Life Now

“And this is eternal life, that they many know Thee the only true God, and Jesus Christ whom Thou hast sent.”  John 17:3

Eternal Life – This is such an odd thing for Jesus to say.  It won’t seem odd to many of us because we have heard it so often as to make it passé.  But take a slower look.  Jesus tells us that eternal life has nothing to do with endless living.  All of today’s evangelistic emphasis on getting on the train to glory seems quite misapplied.  I don’t want to board the train to glory.  I need what God has to offer now, not sometime after my body has been put in the ground.  I need the life that Jesus experienced here on earth, in the hours and minutes given to human beings.  The truth is that I can’t hold my breath long enough to get to the end of these troublesome days in hopes of a heavenly reward.  If it isn’t good today, it isn’t what I need.

I think I have every right to expect eternal life to show up today.  After all, Jesus is my exemplar.  He is my model of the perfect human being.  When I look at his relationship with the Father, I clearly see what I want.  I want to know what it is like to hear the Father’s whispers, feel the Father’s smiles, exult in the Father’s will and be pleasing to the Father.  That’s really what I want.  I don’t care about the bigger house or the better job or another cause to endorse.  I want life with God.  I am convinced that this will not only fulfill who I truly am but will be the final measure of deepest satisfaction.  The rest is consigned to ashes anyway.

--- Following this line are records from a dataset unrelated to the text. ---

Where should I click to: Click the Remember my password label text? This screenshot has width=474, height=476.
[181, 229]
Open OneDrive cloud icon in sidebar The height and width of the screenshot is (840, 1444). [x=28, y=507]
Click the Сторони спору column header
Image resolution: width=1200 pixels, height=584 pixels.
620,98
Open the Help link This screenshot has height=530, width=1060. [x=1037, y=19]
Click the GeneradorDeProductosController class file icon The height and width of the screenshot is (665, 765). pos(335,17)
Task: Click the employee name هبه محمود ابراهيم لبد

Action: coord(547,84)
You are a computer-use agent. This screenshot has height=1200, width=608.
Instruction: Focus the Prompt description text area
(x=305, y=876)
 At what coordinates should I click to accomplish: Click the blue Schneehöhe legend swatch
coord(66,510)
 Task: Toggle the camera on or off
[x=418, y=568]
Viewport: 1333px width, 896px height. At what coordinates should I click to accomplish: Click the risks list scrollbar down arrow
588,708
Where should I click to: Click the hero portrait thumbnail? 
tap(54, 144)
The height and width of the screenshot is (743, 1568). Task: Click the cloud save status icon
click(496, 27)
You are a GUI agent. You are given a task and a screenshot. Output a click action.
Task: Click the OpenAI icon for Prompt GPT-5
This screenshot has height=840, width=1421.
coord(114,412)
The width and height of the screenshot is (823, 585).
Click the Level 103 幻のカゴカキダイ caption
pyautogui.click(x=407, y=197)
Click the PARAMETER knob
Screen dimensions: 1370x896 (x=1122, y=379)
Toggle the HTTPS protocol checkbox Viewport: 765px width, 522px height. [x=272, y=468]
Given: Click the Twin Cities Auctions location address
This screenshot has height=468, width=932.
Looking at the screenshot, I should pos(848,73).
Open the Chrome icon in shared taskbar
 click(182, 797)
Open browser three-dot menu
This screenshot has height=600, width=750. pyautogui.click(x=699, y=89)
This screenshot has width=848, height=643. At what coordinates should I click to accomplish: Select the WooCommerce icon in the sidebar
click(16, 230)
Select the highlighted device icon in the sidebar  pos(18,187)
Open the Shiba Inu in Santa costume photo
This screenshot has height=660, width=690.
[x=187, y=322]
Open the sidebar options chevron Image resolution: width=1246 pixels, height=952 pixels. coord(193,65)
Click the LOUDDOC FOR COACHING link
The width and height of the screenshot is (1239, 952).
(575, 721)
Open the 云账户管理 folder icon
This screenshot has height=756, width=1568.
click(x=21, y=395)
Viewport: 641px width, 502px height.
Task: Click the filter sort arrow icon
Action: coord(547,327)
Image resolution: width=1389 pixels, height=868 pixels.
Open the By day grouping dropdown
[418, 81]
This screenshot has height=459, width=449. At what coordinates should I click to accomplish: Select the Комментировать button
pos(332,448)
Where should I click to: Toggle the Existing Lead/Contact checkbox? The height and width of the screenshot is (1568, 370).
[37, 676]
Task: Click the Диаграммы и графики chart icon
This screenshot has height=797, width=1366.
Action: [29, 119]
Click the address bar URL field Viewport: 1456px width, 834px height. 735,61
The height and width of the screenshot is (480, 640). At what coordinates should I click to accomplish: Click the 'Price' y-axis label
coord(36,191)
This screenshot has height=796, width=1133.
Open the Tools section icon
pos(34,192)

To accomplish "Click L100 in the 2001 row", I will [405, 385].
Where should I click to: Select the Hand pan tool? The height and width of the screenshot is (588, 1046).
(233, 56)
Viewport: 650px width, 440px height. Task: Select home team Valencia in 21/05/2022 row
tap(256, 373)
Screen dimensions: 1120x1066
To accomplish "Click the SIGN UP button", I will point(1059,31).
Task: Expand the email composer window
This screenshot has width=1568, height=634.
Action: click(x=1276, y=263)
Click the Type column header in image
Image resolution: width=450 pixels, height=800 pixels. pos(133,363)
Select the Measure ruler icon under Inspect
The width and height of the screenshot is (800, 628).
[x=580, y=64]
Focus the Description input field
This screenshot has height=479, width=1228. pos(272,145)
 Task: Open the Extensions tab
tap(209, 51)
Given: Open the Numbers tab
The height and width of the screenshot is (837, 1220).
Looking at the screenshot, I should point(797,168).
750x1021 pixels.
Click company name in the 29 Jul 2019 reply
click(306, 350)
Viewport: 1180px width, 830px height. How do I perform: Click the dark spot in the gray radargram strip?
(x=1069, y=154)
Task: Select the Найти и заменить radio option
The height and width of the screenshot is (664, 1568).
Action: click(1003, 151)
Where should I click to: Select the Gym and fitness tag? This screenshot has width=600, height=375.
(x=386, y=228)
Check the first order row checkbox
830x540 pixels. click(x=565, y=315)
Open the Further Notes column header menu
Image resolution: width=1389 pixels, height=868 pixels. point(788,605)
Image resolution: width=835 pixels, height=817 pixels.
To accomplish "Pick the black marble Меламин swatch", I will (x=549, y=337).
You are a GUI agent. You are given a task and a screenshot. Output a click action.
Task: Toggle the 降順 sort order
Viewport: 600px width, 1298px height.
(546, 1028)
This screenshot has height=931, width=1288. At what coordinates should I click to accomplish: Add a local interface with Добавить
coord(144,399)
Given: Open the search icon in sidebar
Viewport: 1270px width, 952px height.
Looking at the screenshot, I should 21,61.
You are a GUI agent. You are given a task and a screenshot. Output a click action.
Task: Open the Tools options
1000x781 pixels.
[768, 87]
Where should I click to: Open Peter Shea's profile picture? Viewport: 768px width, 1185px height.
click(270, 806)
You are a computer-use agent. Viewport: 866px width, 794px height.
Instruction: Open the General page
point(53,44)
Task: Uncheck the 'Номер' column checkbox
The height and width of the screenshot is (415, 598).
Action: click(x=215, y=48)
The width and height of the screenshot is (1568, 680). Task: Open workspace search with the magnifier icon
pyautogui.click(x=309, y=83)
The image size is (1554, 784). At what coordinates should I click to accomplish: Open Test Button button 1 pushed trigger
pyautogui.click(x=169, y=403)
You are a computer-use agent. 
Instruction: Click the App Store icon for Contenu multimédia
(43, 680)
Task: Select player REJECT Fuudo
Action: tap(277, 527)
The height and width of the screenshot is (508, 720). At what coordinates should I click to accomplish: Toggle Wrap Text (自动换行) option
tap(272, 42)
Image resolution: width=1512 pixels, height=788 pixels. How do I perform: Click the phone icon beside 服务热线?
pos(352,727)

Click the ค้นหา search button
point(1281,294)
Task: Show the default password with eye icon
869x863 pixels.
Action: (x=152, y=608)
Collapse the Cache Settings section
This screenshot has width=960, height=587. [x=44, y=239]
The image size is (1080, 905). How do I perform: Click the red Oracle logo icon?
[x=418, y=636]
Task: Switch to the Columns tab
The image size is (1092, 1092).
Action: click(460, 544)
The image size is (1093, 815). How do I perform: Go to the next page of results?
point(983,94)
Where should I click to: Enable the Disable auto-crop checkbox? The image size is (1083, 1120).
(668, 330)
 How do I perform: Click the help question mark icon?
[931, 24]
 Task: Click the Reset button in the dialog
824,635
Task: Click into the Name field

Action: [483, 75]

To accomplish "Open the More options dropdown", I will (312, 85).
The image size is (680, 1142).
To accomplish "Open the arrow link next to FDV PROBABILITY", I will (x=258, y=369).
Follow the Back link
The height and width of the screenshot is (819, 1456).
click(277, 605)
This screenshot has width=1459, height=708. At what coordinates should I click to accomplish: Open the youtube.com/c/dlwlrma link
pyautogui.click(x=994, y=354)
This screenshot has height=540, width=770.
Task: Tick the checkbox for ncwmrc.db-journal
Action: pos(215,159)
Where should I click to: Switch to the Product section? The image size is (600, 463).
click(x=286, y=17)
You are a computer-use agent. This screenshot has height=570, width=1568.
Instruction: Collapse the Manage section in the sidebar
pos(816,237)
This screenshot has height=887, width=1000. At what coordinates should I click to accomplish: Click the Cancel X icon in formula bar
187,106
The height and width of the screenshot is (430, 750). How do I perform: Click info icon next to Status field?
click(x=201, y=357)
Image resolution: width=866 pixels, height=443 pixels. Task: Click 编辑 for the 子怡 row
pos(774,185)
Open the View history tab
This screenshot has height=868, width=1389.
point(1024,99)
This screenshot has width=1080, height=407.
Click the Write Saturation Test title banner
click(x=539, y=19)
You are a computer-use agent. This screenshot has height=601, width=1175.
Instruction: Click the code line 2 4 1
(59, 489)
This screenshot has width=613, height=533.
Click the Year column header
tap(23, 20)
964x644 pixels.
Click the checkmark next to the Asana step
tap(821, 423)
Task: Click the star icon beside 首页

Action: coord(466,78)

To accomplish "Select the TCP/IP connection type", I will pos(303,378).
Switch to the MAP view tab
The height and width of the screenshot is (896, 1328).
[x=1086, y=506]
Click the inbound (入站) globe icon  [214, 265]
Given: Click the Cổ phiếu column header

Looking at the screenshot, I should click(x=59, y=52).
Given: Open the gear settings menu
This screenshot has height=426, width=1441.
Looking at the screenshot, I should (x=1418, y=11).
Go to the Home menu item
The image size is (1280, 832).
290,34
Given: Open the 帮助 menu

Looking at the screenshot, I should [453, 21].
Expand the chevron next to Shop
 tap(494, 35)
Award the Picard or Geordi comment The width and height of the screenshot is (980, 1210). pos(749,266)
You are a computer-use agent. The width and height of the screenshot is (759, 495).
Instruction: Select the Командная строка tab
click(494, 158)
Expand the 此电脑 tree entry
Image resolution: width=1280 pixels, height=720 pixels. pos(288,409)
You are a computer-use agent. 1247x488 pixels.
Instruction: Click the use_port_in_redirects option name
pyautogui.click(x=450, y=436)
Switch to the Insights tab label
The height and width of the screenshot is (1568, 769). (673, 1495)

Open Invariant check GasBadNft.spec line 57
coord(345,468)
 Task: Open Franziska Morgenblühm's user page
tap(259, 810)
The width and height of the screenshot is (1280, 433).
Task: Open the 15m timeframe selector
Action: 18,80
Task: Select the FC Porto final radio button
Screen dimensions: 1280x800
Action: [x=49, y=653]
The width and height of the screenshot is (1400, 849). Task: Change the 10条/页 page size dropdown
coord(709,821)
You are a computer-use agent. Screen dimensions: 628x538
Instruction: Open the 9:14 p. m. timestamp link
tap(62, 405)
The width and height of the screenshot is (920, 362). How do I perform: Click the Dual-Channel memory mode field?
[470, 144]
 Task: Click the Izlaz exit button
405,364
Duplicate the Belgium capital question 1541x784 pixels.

Did you notice in your slower review that this zoen aionion (life everlasting) is not an event?  It is a present tense continuing experience with the only true God and with Jesus the Messiah.  Not one or the other, but both;  certainly not a gate-pass to someplace else.  Eternal life is the direct result of continuous, intimate relationship.  It comes as the by-product of knowing.  It should be immediately obvious that this kind of knowing has nothing to do with a collection of facts.  My wife and I have a marriage because we are intimately intertwined with each other, not because there is some certificate in the county courthouse.  So it must be with God and Jesus.  There is a purpose behind the choice of marriage as a symbolic representation of spiritual life.  Marriage works when two are all tied up together, when there are multiple levels of intersecting bonds, dependencies, commitments and trust.  The fact that the culture has confused a piece of paper with entanglement only shows how pitiful our world has become.  So, I ask you:  Do you have the same sort of intricate entanglement with God and Jesus?  Are you so intertwined with them that every part of your life affects the interaction?  If I asked you if you are satisfied with your marriage, how would you reply?  And what would your answer be if, under the same imagery, I asked you if you are satisfied with your present eternal life?